Additionally, a high correlation has been identified between the tremor constancy obtained through video evaluation and the constancy obtained from the multitask CNN (Person r = 0.969; p = 3.99 × 10−64 for the multitask CNN with FFT, and Person r = 0.959; p = 1.56 × 10−57 for the multitask CNN with raw signal).
The best results obtained in this study for multitask classification with LOSO evaluation show a sensitivity and specificity of 86.1% for tremor detection using the multitask CNN model with a spectral data representation while maintaining high performance in context detection (sensitivity of 89% and specificity of 89.1%).
These findings suggest that it is feasible to obtain significant measures of the amplitude and constancy with the accelerometers from consumer smartwatches and deep learning techniques based on multitask classification using convolutional networks to monitor patients in the early stages of the disease.
Although this paper presents an approach that analyzes tremor during rest periods based on a sequence of scripted activities (including exercises extracted from the UPDRS), the presented system is completely transferable for use in free-living environments, taking advantage of the capability of the context classifier to determine if the patient is at rest and is not performing any activity.

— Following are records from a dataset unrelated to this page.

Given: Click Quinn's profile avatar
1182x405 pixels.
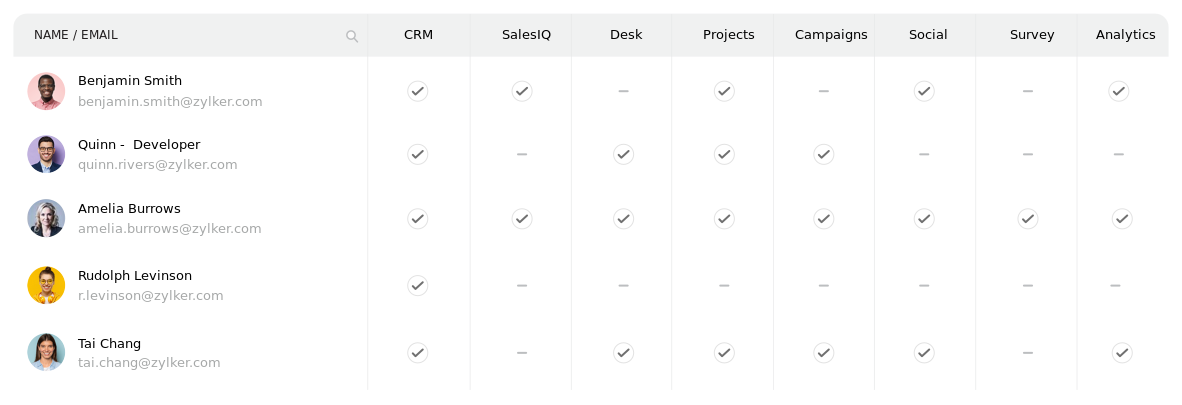Looking at the screenshot, I should coord(46,154).
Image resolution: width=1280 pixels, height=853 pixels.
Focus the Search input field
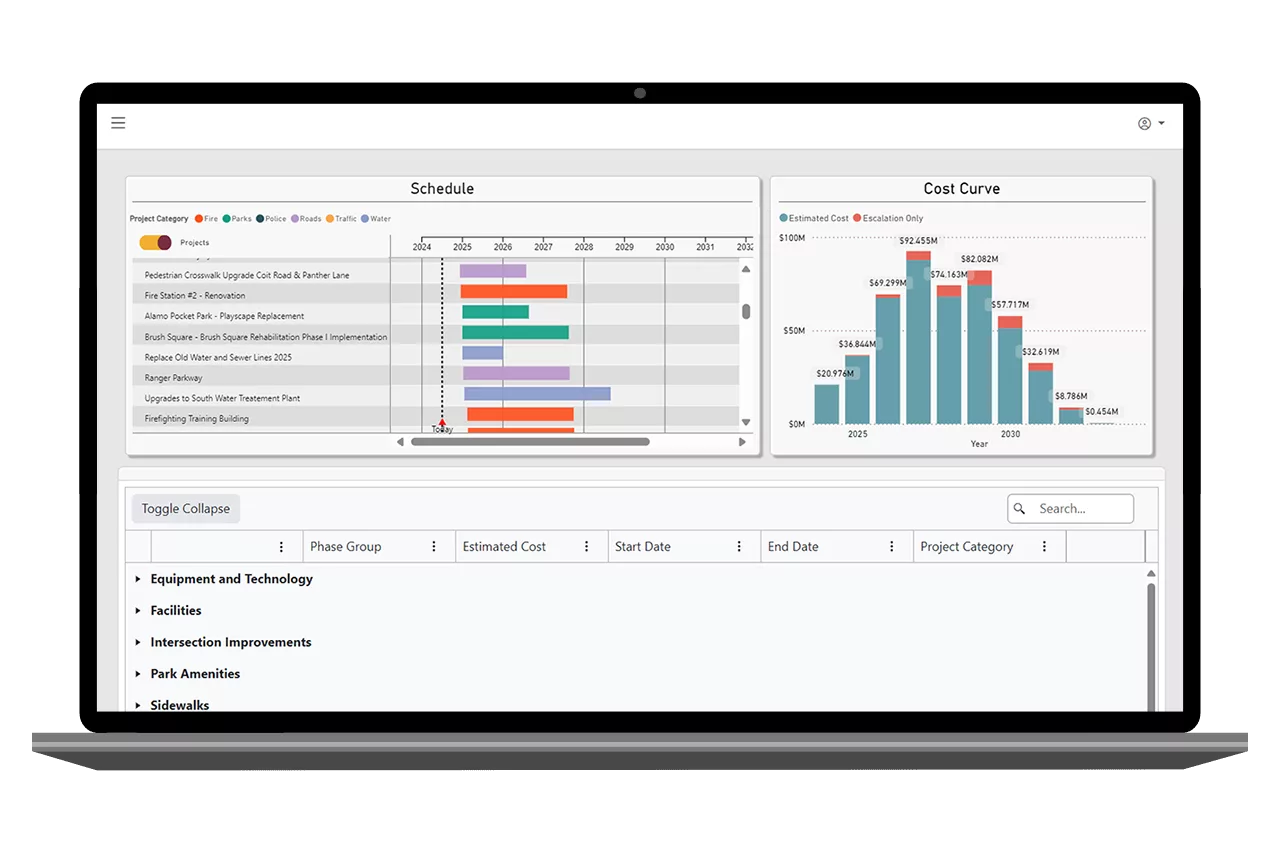pos(1082,509)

During these periods, the whole system may be able to extract information that can be used to make an accurate analysis of the evolution of the symptom over time in an automated manner.
The smartwatch used in this study is capable of storing over 1000 discrete tests of six minutes (1.5 MB each test sampled at 50 Hz) in its internal free memory (2 GB). A high amount of data storage may be required to store the accelerometer data for continuous analysis—for example, performed over several months.
A possible solution to handle a high amount of data is the implementation of on-device processing (edge computing) to reduce the amount of data stored in the device. Additionally, it is possible to use cloud storage, for both inertial signals and the tremor assessment results obtained from automatic identification systems such as the one proposed in this work. These solutions can be implemented by taking advantage of the processing and wireless communication capabilities of the smart wearable devices [64].
The main contributions of this paper are the characterization of the embedded accelerometer of a consumer smartwatch to identify its accuracy to measure the amplitude of the tremor to be used as an indicator of the severity of the symptom, using standardized metrics (acceleration level) and reference values for measuring vibration levels. Additionally, the implementation and evaluation of novel approaches based on multitask CNNs to assess the resting tremor in PD. These approaches have been evaluated using both raw signals and spectral data representations as inputs. The results obtained from these models indicate an increase in the performance for context and tremor detection when compared with the reproduction of systems proposed in the related literature.
Despite the potential advantages of the system, it should be noted that an accurate amplitude evaluation requires a properly calibrated sensor to provide an accurate representation of the movement. Additionally, it must be taken into account that there is a possibility that the system may underestimate the highest amplitude scores due to the configuration of the analysis range established at the factory in the sensors (±2 g). Future studies will analyze the influence of the sensor for the evaluation of patients in more advanced stages of the disease, who could present tremors with higher amplitudes.
Although certain technical limitations in the smartwatches were identified, the results suggest that the approach based on consumer smartwatches and deep learning techniques can be feasible and derive significant measures for symptom monitoring in patients in the early stages of the disease. The use of affordable wearable technology shows high potential and opportunities for the development of tools that can be integrated into the routine care and assessment of PD patients. In this way, affordable tools can be developed to improve the management and monitoring protocol through objective evaluations, which can be made automatically and in a continuous manner, enabling the development of effective treatments in clinical and ambulatory settings.

Author Contributions

L.S., I.P., N.C., S.C. and M.G. conceived, designed, supervised the experiments, and wrote the manuscript. P.A., G.D.A. and J.M.L. contributed to the early versions and reviewed the manuscript. G.D.A. was the principal investigator of the TECAPARK project under which this study was developed. All authors have contributed to the development, analysis, interpretation, and discussion of the results, and have read and approved the final version of the manuscript. All authors have read and agreed to the published version of the manuscript.

Funding

This research was funded by the following projects: (1) “Tecnologías Capacitadoras para la Asistencia, Seguimiento y Rehabilitación de Pacientes con Enfermedad de Parkinson”. Centro Internacional sobre el envejecimiento, CENIE (código 0348_CIE_6_E) Interreg V-A España-Portugal (POCTEP). (2) Ecuadorian Government Granth “Becas internacionales de posgrado 2019” of the Secretaría de Educación Superior, Ciencia, Tecnología e Innovación (SENESCYT), received by the author Luis Sigcha.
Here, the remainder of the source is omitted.